%matplotlib inline
import matplotlib.pyplot as plt
import seaborn as sns
import numpy as np
import pandas as pd
plt.style.use('fivethirtyeight')
sns.set_context("notebook")
Pandas has a number of very useful file reading tools. You can see them enumerated by typing "pd.re" and pressing tab. We'll be using read_csv today.

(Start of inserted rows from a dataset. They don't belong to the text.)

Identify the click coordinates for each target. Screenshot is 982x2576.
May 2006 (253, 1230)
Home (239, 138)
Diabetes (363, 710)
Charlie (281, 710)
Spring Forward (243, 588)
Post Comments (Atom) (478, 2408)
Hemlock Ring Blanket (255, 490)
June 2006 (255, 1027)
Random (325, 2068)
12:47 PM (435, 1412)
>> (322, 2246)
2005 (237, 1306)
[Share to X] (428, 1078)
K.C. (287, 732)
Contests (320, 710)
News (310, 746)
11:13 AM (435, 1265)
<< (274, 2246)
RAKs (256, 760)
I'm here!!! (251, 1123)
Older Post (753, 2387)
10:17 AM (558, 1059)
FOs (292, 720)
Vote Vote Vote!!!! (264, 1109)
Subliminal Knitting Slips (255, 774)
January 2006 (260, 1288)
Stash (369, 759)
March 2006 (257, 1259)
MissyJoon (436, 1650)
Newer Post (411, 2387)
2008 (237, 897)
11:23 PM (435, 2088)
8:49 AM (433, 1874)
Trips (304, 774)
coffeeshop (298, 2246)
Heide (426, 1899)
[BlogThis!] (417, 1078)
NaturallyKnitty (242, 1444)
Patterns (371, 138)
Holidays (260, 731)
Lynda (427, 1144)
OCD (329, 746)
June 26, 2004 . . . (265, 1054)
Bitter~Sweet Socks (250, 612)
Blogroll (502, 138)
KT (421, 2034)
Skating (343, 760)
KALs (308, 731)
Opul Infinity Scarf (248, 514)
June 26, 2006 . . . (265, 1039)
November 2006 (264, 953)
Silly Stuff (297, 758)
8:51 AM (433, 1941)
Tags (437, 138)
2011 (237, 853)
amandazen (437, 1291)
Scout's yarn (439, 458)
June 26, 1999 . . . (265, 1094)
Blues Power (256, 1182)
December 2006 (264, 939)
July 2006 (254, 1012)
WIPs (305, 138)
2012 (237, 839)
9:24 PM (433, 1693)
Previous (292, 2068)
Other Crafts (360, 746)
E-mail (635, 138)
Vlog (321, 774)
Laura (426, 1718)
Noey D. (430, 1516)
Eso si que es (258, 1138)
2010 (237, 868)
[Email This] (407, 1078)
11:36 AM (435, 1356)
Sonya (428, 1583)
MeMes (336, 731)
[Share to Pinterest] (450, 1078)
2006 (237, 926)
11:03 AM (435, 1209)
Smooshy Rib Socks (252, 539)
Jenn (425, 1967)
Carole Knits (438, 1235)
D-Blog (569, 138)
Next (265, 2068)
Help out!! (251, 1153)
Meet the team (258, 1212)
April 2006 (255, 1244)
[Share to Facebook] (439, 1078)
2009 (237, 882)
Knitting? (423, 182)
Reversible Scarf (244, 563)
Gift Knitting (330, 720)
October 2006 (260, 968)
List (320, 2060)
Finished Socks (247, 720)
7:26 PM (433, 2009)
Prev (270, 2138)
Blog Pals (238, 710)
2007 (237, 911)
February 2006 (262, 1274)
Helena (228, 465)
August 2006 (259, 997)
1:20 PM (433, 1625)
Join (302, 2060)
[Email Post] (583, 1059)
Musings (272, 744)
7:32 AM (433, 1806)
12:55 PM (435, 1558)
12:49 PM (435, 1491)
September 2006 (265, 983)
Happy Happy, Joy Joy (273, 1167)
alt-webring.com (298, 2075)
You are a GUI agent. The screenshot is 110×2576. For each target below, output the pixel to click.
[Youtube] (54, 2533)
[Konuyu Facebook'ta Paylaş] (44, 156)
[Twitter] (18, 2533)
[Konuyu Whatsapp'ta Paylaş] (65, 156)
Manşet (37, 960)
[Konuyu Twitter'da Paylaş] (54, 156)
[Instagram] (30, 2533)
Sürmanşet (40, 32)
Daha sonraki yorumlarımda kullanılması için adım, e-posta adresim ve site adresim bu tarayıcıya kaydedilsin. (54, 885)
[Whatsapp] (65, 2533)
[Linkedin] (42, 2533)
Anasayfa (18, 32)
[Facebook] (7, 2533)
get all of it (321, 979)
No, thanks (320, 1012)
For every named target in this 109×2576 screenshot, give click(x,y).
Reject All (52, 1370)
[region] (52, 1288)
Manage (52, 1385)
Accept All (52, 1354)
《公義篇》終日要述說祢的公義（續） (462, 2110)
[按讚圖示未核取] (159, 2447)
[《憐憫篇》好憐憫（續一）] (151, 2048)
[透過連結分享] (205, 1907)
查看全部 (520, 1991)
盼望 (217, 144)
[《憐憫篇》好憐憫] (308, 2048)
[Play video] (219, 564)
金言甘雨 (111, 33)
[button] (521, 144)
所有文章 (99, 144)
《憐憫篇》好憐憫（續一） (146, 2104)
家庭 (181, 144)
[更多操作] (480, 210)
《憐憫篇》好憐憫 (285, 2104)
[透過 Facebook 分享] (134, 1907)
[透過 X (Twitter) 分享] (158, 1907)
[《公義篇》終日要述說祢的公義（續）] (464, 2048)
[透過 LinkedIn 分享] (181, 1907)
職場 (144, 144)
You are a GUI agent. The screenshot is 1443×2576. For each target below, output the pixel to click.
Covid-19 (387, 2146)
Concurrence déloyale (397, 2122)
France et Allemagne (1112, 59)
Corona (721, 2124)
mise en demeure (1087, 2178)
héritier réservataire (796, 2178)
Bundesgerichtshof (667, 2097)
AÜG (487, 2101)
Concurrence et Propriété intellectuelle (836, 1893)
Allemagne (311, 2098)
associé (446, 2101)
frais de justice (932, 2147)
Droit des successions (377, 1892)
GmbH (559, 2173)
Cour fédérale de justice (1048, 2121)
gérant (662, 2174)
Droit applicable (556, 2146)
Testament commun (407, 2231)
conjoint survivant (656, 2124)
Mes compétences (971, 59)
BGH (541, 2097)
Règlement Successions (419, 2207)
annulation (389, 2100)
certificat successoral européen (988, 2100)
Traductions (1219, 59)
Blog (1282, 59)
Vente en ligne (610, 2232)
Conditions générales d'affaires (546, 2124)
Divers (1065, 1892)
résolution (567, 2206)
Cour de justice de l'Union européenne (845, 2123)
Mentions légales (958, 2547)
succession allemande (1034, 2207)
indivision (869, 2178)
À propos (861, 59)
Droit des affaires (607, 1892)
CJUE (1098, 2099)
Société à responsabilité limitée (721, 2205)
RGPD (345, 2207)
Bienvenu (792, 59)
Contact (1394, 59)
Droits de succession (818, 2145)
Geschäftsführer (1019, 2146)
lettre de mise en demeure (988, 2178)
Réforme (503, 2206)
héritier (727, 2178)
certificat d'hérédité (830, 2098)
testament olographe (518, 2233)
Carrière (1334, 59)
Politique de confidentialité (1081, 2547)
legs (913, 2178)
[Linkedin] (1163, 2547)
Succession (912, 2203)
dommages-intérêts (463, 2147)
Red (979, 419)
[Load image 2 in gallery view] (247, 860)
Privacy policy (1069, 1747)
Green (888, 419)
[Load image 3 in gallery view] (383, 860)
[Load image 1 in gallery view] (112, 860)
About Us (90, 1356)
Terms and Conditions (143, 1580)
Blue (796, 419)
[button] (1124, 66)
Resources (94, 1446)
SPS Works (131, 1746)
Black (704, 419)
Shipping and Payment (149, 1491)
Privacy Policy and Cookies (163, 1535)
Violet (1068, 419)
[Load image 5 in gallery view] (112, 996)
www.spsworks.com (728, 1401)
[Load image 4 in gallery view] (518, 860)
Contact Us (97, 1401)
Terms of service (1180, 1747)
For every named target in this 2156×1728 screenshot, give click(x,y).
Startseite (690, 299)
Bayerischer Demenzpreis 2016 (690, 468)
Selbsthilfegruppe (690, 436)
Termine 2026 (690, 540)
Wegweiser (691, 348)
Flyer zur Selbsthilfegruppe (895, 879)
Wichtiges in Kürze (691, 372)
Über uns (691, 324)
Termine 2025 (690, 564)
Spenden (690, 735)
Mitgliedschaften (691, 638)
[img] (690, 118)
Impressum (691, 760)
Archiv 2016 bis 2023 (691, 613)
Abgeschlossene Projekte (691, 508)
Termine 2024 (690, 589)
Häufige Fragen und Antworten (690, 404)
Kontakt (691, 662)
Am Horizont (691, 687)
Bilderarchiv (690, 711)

elections = pd.read_csv("elections.csv")
elections # if we end a cell with an expression or variable name, the result will print
Year | Candidate | Party | Popular vote | Result | % | |
---|---|---|---|---|---|---|
0 | 1824 | Andrew Jackson | Democratic-Republican | 151271 | loss | 57.210122 |
1 | 1824 | John Quincy Adams | Democratic-Republican | 113142 | win | 42.789878 |
2 | 1828 | Andrew Jackson | Democratic | 642806 | win | 56.203927 |
3 | 1828 | John Quincy Adams | National Republican | 500897 | loss | 43.796073 |
4 | 1832 | Andrew Jackson | Democratic | 702735 | win | 54.574789 |
... | ... | ... | ... | ... | ... | ... |
177 | 2016 | Jill Stein | Green | 1457226 | loss | 1.073699 |
178 | 2020 | Joseph Biden | Democratic | 81268924 | win | 51.311515 |
179 | 2020 | Donald Trump | Republican | 74216154 | loss | 46.858542 |
180 | 2020 | Jo Jorgensen | Libertarian | 1865724 | loss | 1.177979 |
181 | 2020 | Howard Hawkins | Green | 405035 | loss | 0.255731 |
182 rows × 6 columns
As a simple indexing example, consider the code below, which returns the first 5 rows of the DataFrame.
elections.loc[0:4]
Year | Candidate | Party | Popular vote | Result | % | |
---|---|---|---|---|---|---|
0 | 1824 | Andrew Jackson | Democratic-Republican | 151271 | loss | 57.210122 |
1 | 1824 | John Quincy Adams | Democratic-Republican | 113142 | win | 42.789878 |
2 | 1828 | Andrew Jackson | Democratic | 642806 | win | 56.203927 |
3 | 1828 | John Quincy Adams | National Republican | 500897 | loss | 43.796073 |
4 | 1832 | Andrew Jackson | Democratic | 702735 | win | 54.574789 |
We can also use the head command to return only a few rows of a dataframe.
elections.head(5)
Year | Candidate | Party | Popular vote | Result | % | |
---|---|---|---|---|---|---|
0 | 1824 | Andrew Jackson | Democratic-Republican | 151271 | loss | 57.210122 |
1 | 1824 | John Quincy Adams | Democratic-Republican | 113142 | win | 42.789878 |
2 | 1828 | Andrew Jackson | Democratic | 642806 | win | 56.203927 |
3 | 1828 | John Quincy Adams | National Republican | 500897 | loss | 43.796073 |
4 | 1832 | Andrew Jackson | Democratic | 702735 | win | 54.574789 |
Or the tail command to get the last so many rows.
elections.tail(5)
Year | Candidate | Party | Popular vote | Result | % | |
---|---|---|---|---|---|---|
177 | 2016 | Jill Stein | Green | 1457226 | loss | 1.073699 |
178 | 2020 | Joseph Biden | Democratic | 81268924 | win | 51.311515 |
179 | 2020 | Donald Trump | Republican | 74216154 | loss | 46.858542 |
180 | 2020 | Jo Jorgensen | Libertarian | 1865724 | loss | 1.177979 |
181 | 2020 | Howard Hawkins | Green | 405035 | loss | 0.255731 |
If we want a subset of the columns, we can also use loc just to ask for those.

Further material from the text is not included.